Molti protagonisti dei suoi racconti e delle sue canzoni sono persone che ritornano a casa dopo essersi perse. Come mai?
«Voglio comprendere il popolo degli spaesati, quelli che non sanno bene dove andare, che si sono ritrovati orfani dei paesi, delle comunità. Gente ostinata che è tornata a fare lavori manuali che sembravano destinati a sparire come ciabattini, muratori e contadini, universitari che d’estate salgono in alpeggio ad allevare le capre, sindaci che lottano per tenere vivi i loro Comuni. Dal boom economico degli Anni Sessanta a oggi ci sono stati tanti progressi positivi - penso all’emancipazione delle donne - ma anche poca attenzione per quello che stavamo perdendo, o peggio buttando via: l’artigianato, l’erboristeria, la lentezza, il dialetto. Quand’ero bambino la maestra mi sgridava se lo parlavo, oggi mi chiamano nelle scuole a insegnarlo.
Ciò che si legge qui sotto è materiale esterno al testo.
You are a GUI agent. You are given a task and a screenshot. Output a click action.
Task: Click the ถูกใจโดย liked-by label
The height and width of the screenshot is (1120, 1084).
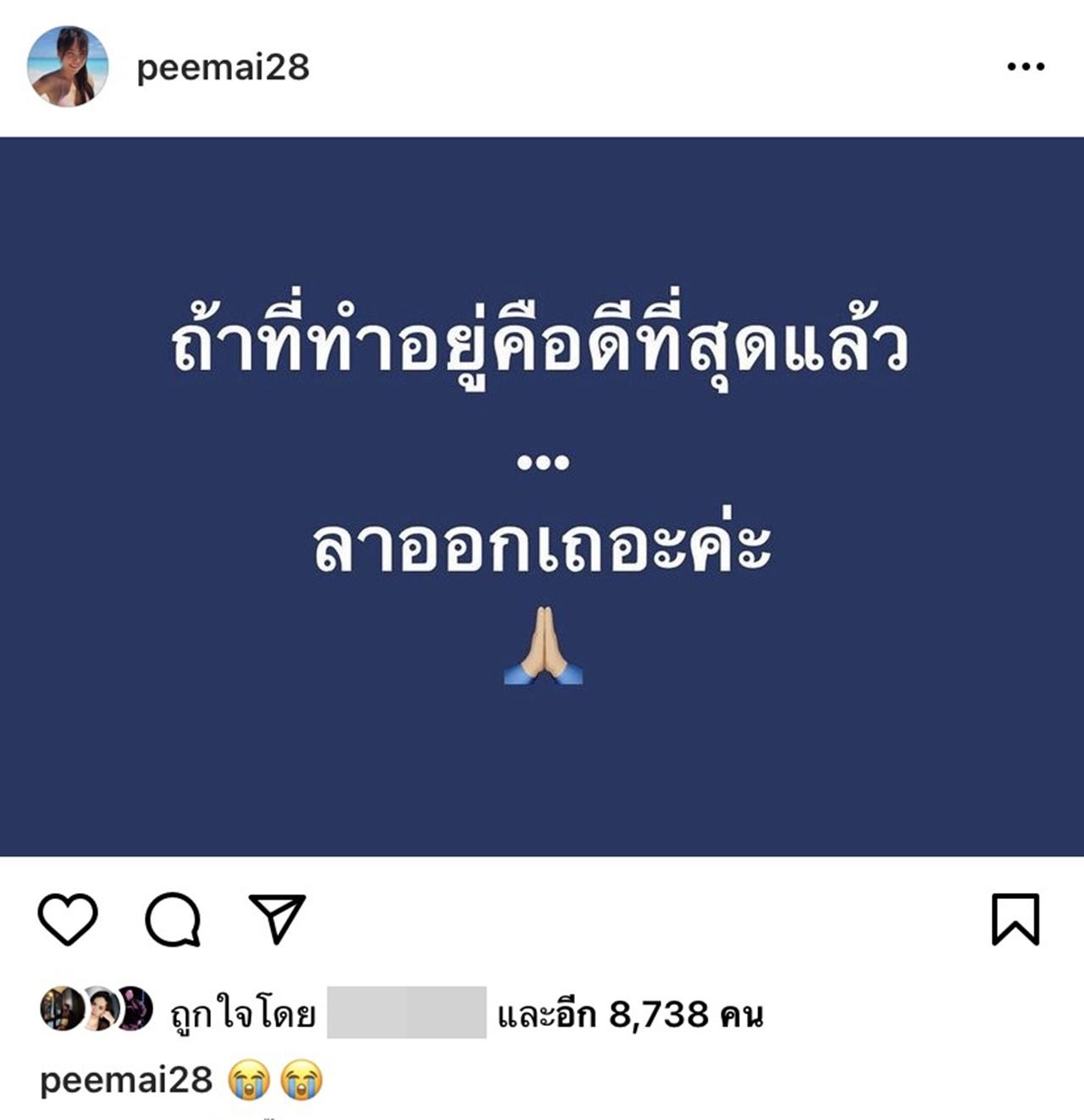click(x=243, y=1013)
L’identità è anche memoria. In provincia sta succedendo qualcosa di importante. In città magari lo si nota meno».
Qualcuno ha dato una lettura delle ultime elezioni come di una ribellione della provincia e delle periferie contro i «salotti» delle città. La provincia è la culla del populismo?
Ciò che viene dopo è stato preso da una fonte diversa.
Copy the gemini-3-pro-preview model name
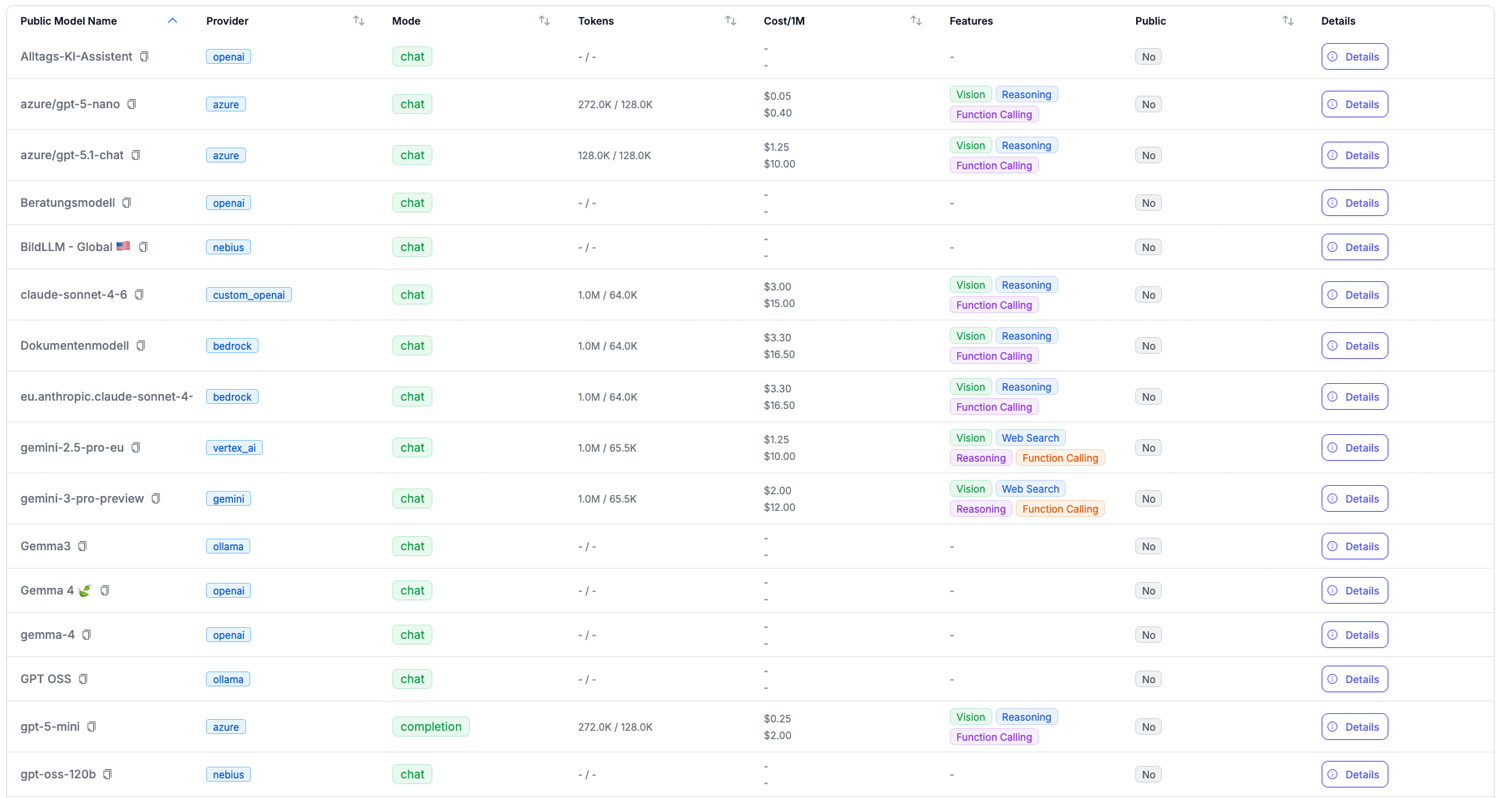(x=156, y=499)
«La parola populismo è un po’ come buonismo. Quando c’è di mezzo il suffisso -ismo le cose buone diventano un problema. Popolo è una parola fortissima che ti fa pensare alla parte migliore di un Paese, al suo scheletro, ai suoi muscoli. I politici fanno leva su quello che il popolo vuole per essere eletti, senza preoccuparsi del fatto che sia o meno realizzabile. Poi quando governano e provano a fare qualcosa sembra che emerga un altro popolo, diverso da quello che li ha eletti, che li vuole mandare a casa. E subito si inizia a parlare di nuove elezioni. Quest’elastico mi mette in crisi, non lo comprendo. Mi sembra che ci siano due Italie. Ma forse sono solo io che sono molto ingenuo».
Il ministro dell’Interno Matteo Salvini conosce a memoria tutte le sue canzoni. Come vede la fase politica attuale?
«Sono molto turbato dalla politica che leggo ogni giorno sui giornali, mi angoscia. Mi pare che chi sale al potere sia più interessato alla lotta ideologica che al bene comune. Io sto male per le persone che non hanno più una terra e che si ritrovano su un’isola galleggiante in mezzo al Mediterraneo ma anche per chi viene aggredito nel salotto di casa da chi vuole rubargli i pochi soldi che ha in tasca. Non ho ricette in tasca, non sono un leader politico. Mi sento più uno sciamano, un medico dell’anima. Il mio lavoro è una lunga marcia nel mio territorio e nell’Italia intera come Gengis Khan in Mongolia: provo, nel mio piccolo, a rimettere insieme i tasselli».